(Beginning of DATA EXCERPTS)
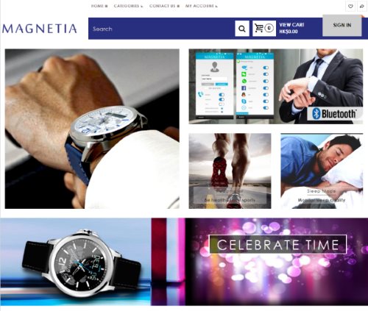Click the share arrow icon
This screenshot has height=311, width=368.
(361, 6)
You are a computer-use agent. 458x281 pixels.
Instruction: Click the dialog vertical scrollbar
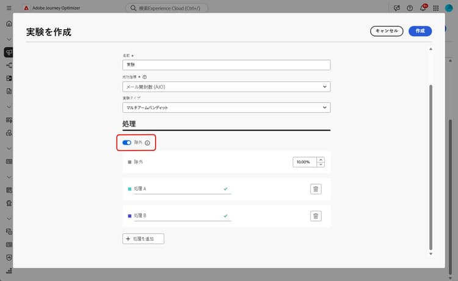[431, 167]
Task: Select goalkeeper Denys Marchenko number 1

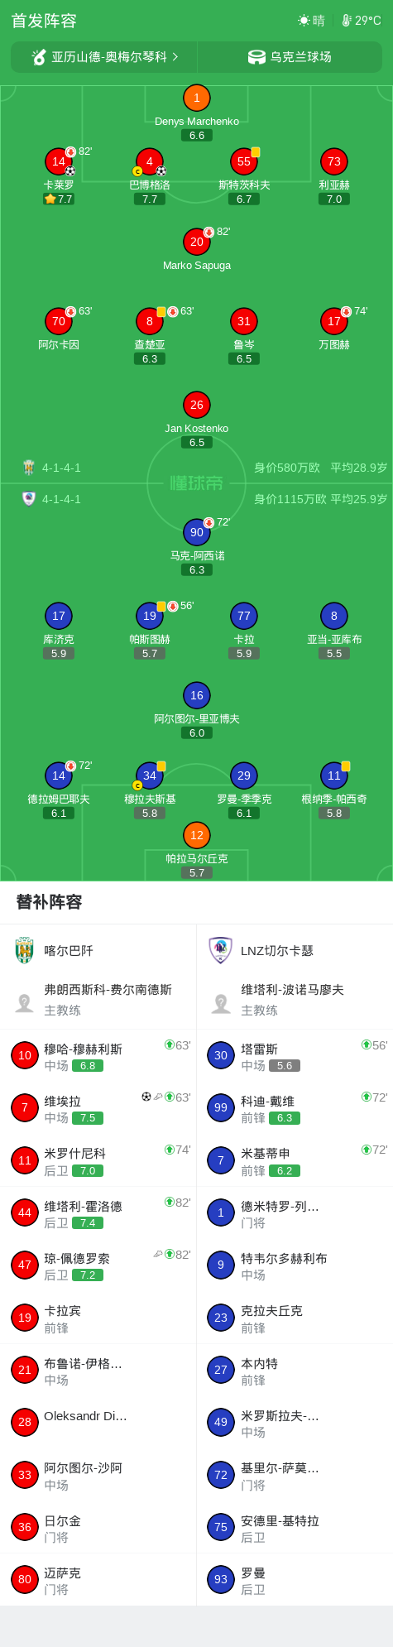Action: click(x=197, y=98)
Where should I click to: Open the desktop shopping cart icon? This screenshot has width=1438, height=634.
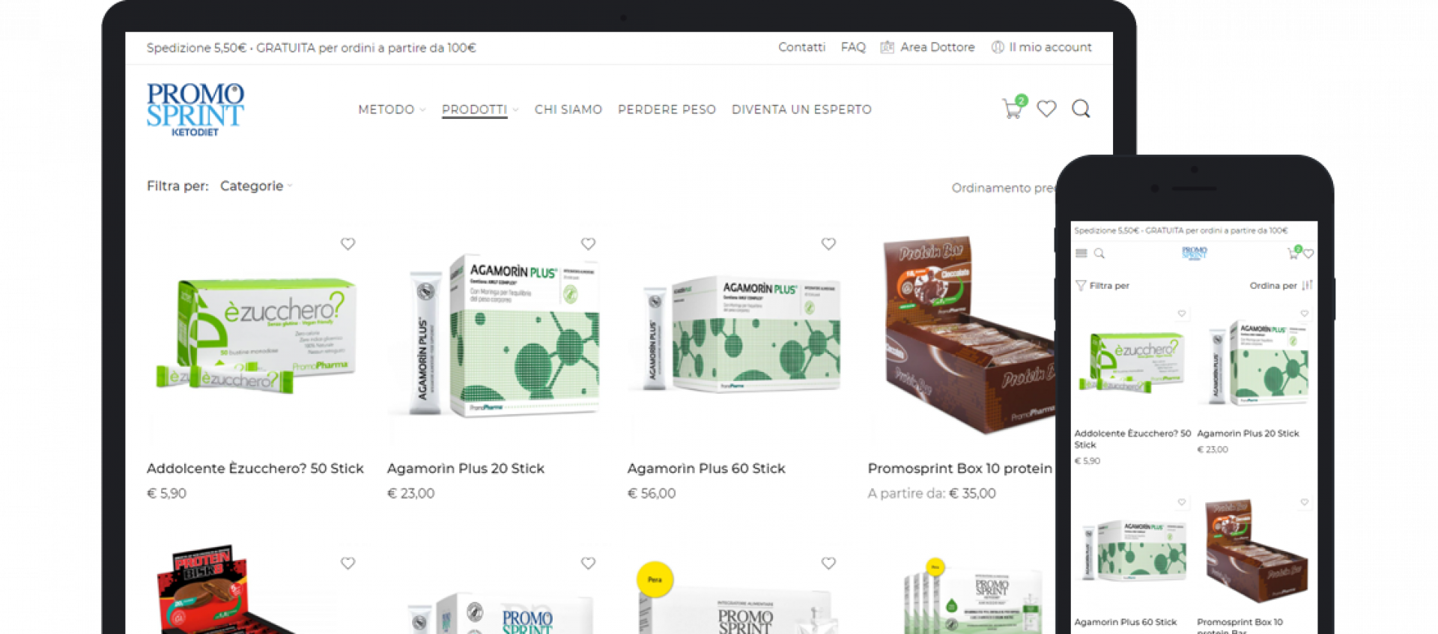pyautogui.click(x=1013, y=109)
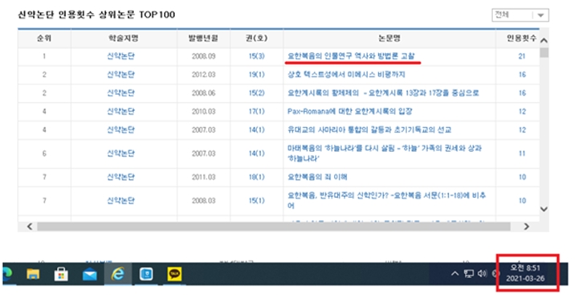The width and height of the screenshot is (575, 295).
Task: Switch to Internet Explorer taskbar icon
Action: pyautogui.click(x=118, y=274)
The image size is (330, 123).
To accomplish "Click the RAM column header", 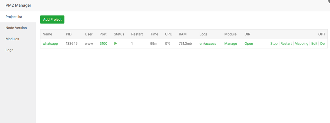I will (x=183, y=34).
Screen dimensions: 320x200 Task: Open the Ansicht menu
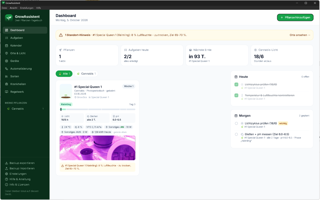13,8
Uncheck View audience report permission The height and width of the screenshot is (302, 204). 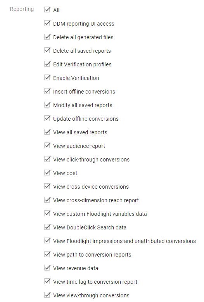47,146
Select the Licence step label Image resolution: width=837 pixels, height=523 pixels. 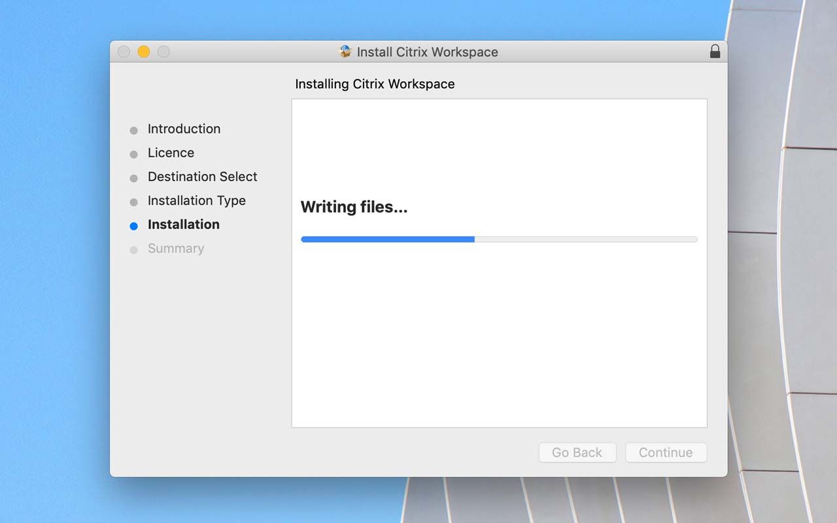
(End of DATA EXCERPTS)
(Beginning of DATA EXCERPTS)
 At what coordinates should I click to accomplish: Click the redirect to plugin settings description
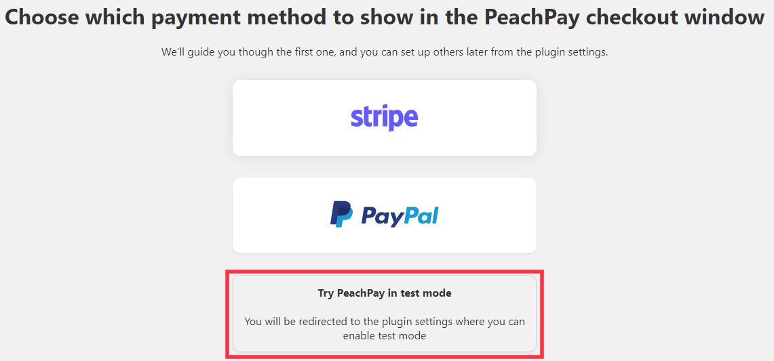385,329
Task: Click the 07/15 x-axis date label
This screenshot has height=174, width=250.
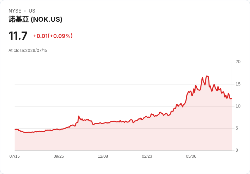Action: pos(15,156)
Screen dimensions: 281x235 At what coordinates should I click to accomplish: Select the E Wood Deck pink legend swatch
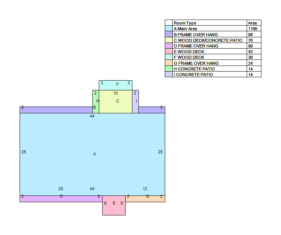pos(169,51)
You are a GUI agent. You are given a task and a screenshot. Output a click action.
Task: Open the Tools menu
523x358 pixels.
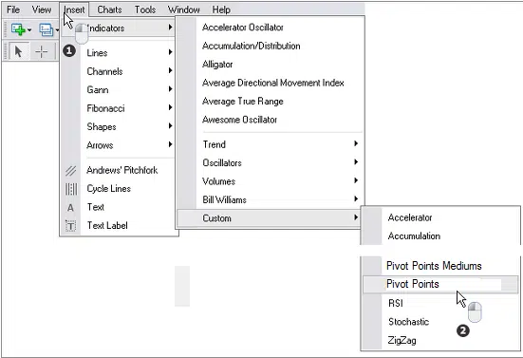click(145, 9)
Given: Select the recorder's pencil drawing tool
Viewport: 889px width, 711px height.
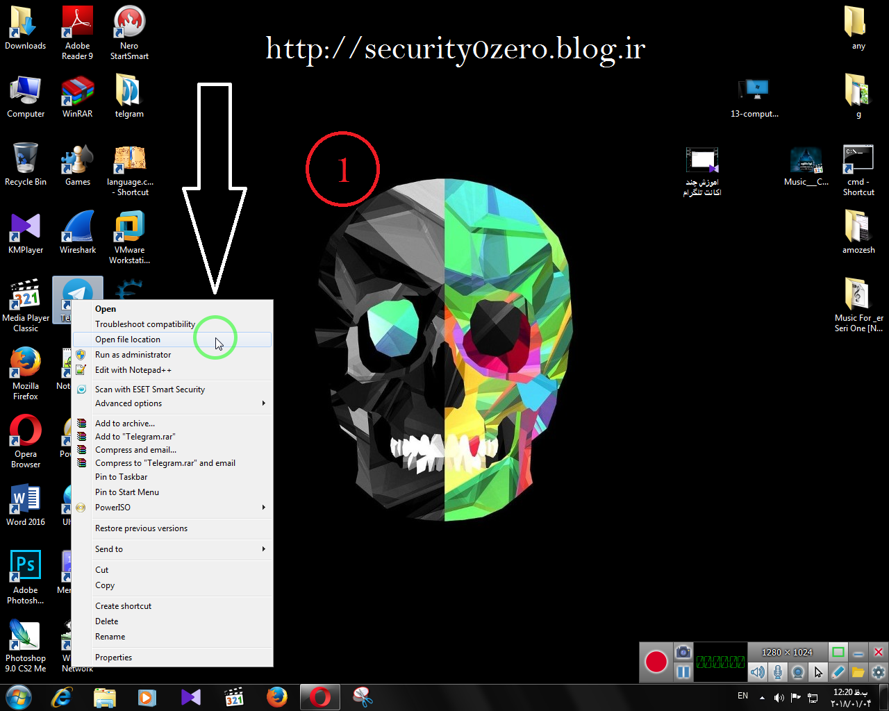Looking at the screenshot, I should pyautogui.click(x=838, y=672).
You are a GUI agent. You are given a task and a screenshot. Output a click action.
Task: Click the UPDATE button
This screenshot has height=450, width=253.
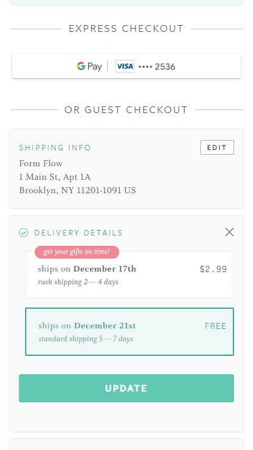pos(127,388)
(End of DATA EXCERPTS)
_ASSIGNMENT_
Starting at the line that contains "Task: Select goalkeeper" and ending at the line that contains "The image size is (330, 123).", transcribe the material above exactly, excluding pictures.

_YOUR RESPONSE_
Task: Select goalkeeper Denys Marchenko number 1

Action: click(x=197, y=98)
Where should I click to: Open the desktop shopping cart icon? This screenshot has width=1438, height=634.
pyautogui.click(x=1013, y=109)
The width and height of the screenshot is (575, 295).
Task: Switch to Internet Explorer taskbar icon
Action: pyautogui.click(x=118, y=274)
The image size is (330, 123).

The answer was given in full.